• [Record set]
= = = = = = =
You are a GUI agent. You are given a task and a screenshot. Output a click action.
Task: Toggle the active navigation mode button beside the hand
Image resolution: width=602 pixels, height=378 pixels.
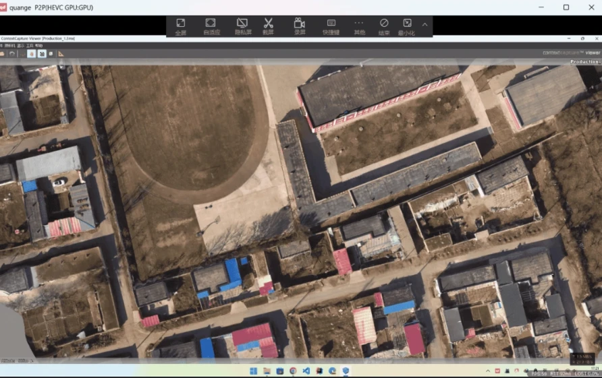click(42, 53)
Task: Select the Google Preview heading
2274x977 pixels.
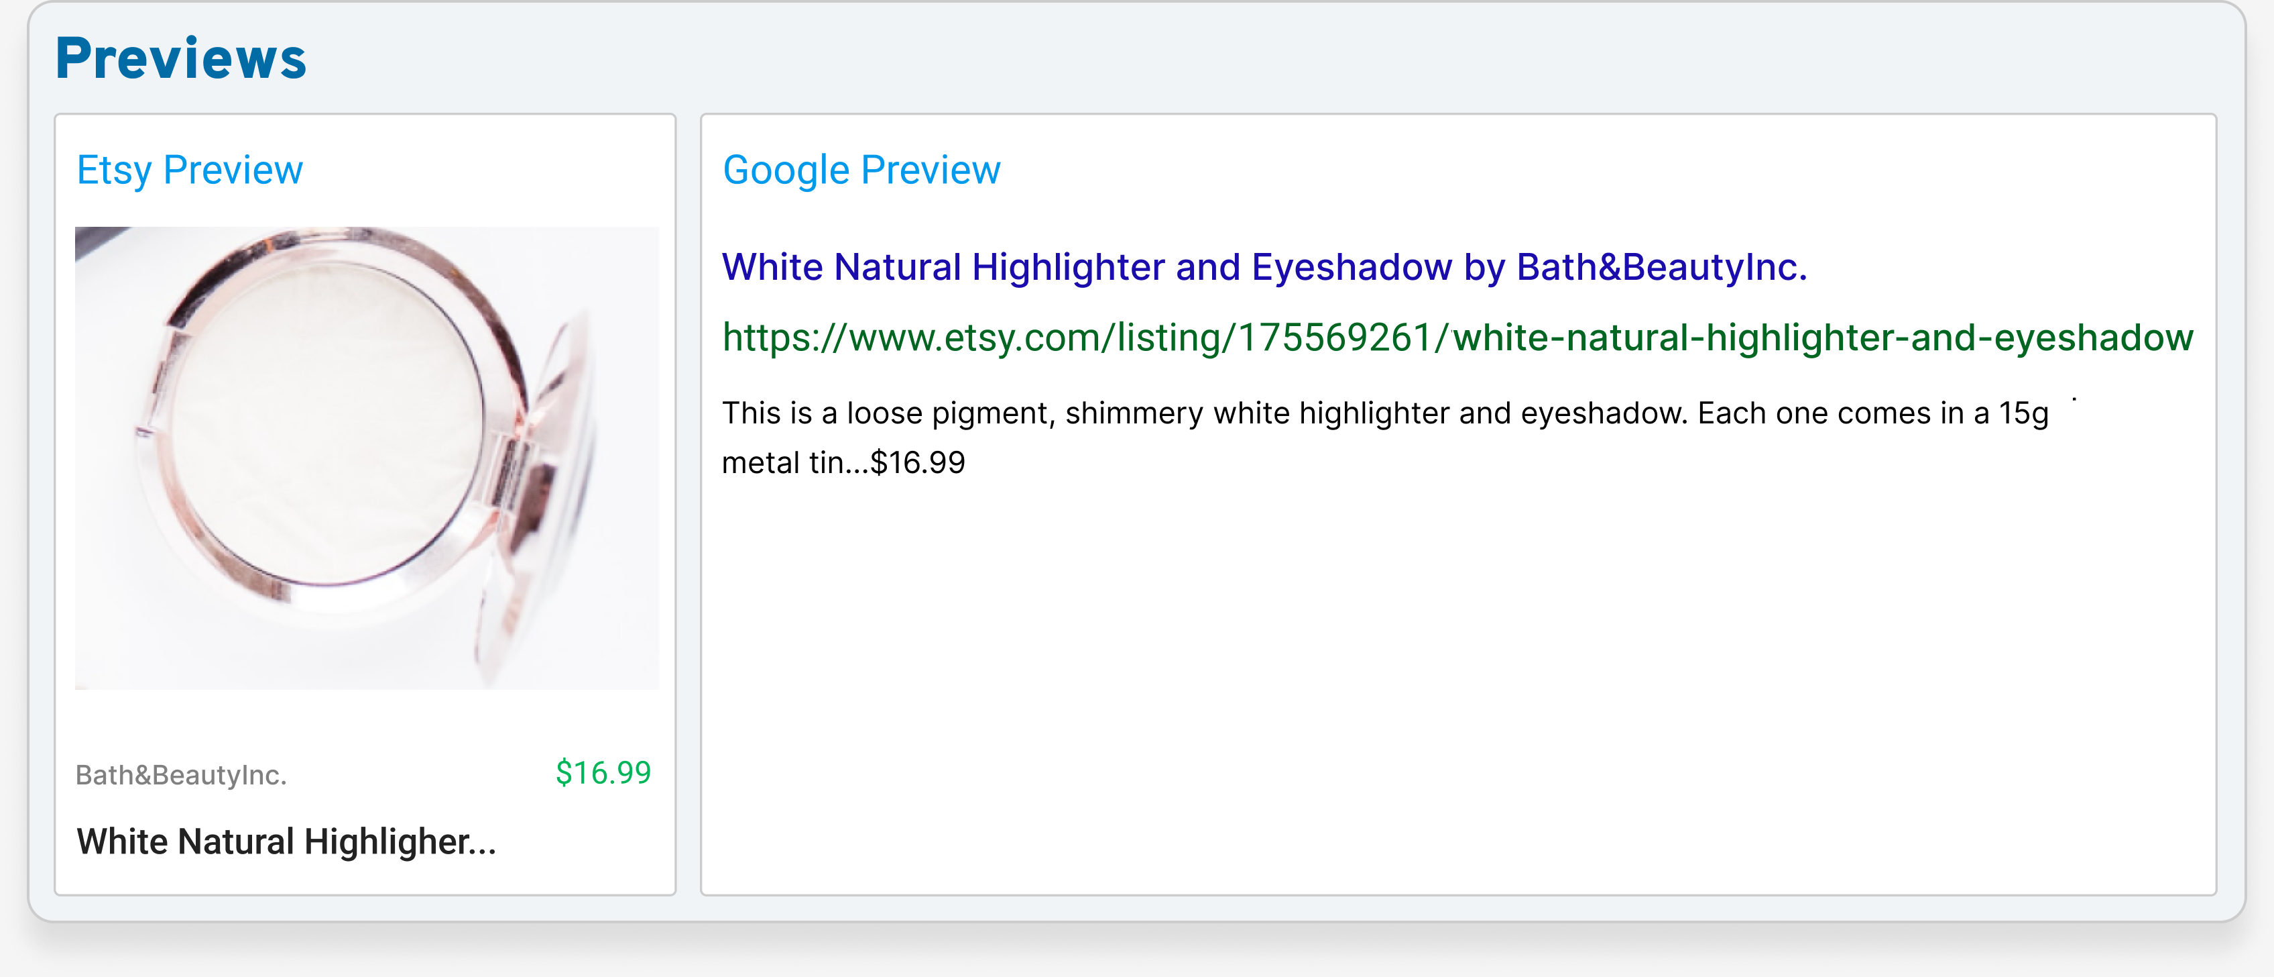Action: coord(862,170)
= = = = = = =
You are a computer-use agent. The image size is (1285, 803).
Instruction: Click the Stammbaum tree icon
= = = = = = =
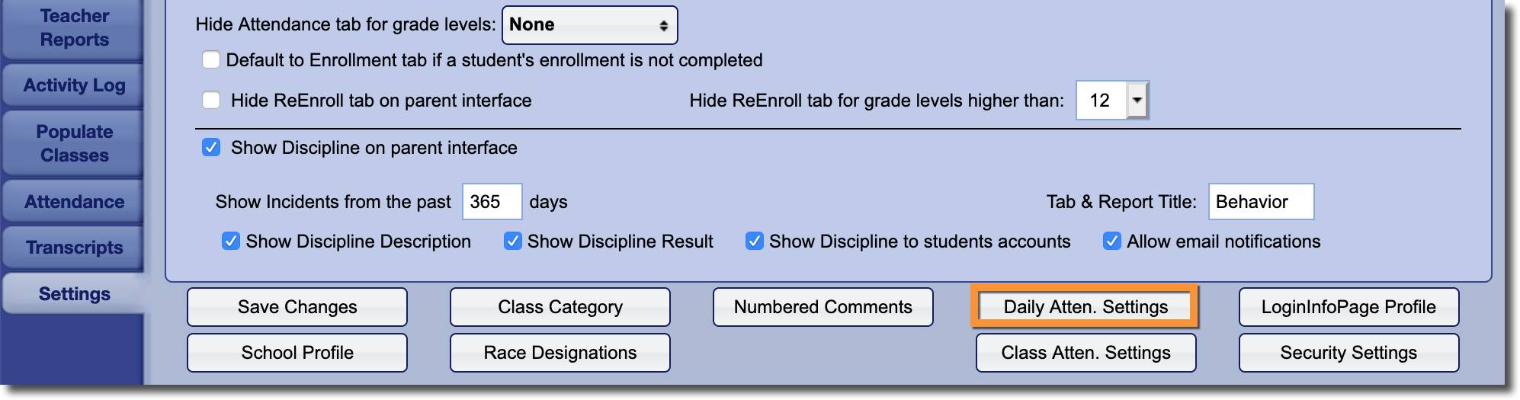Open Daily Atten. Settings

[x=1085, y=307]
= = = = = = =
• [Task goal]
Each line above that includes "agent" should be shown.

• [Exercise answer]
You are a GUI agent. You are given a task and a screenshot. Output a click action.
You are a computer-use agent. The image size is (1285, 803).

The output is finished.